*** Data excerpts Section Begins ***

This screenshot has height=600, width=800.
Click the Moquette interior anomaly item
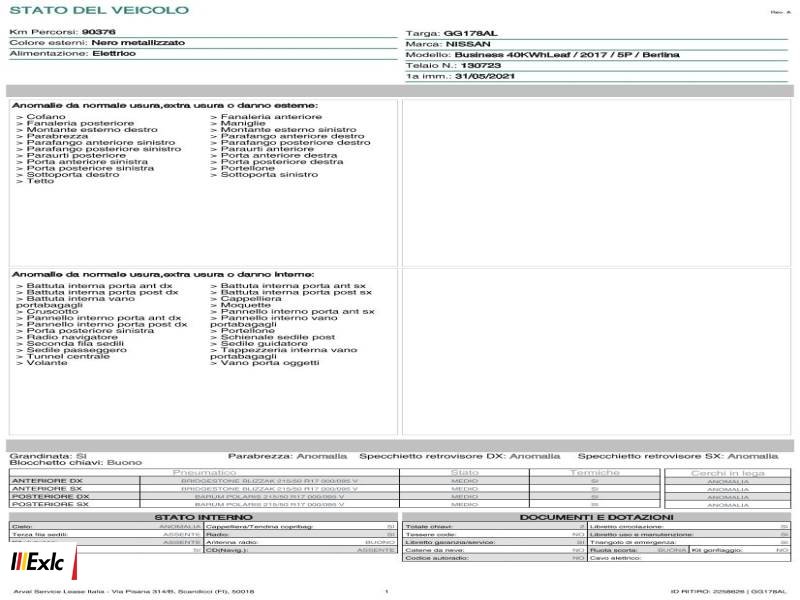pyautogui.click(x=240, y=305)
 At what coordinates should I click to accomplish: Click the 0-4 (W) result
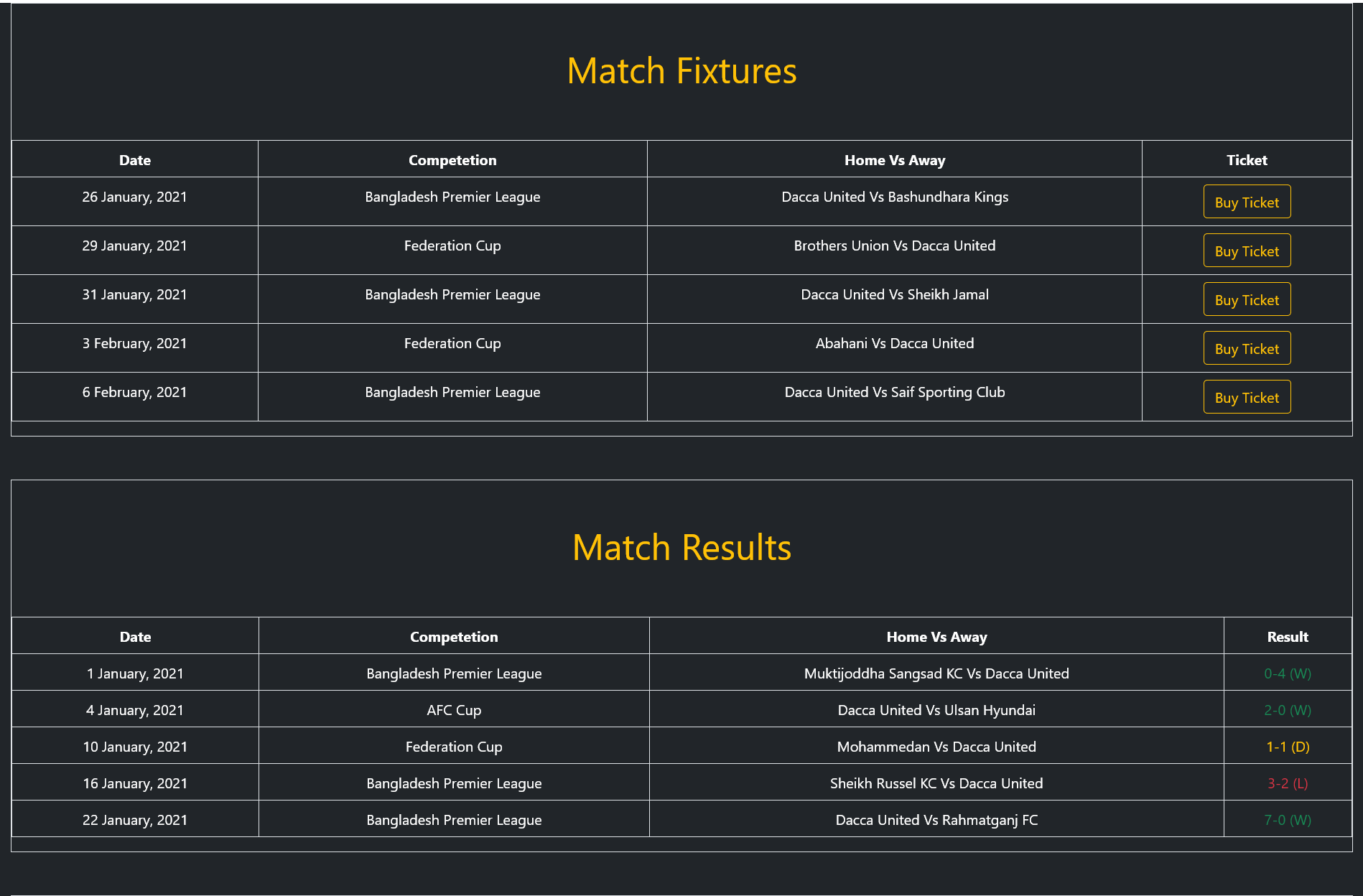pyautogui.click(x=1288, y=673)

*** Data excerpts Section Ends ***

**Work item:** The required answer is every line from the one containing "At what coordinates" through the last line of the entries, restated word for word and with no pictures.

**Result of the exercise:**
 At what coordinates should I click to accomplish: Click the 0-4 (W) result
pyautogui.click(x=1288, y=673)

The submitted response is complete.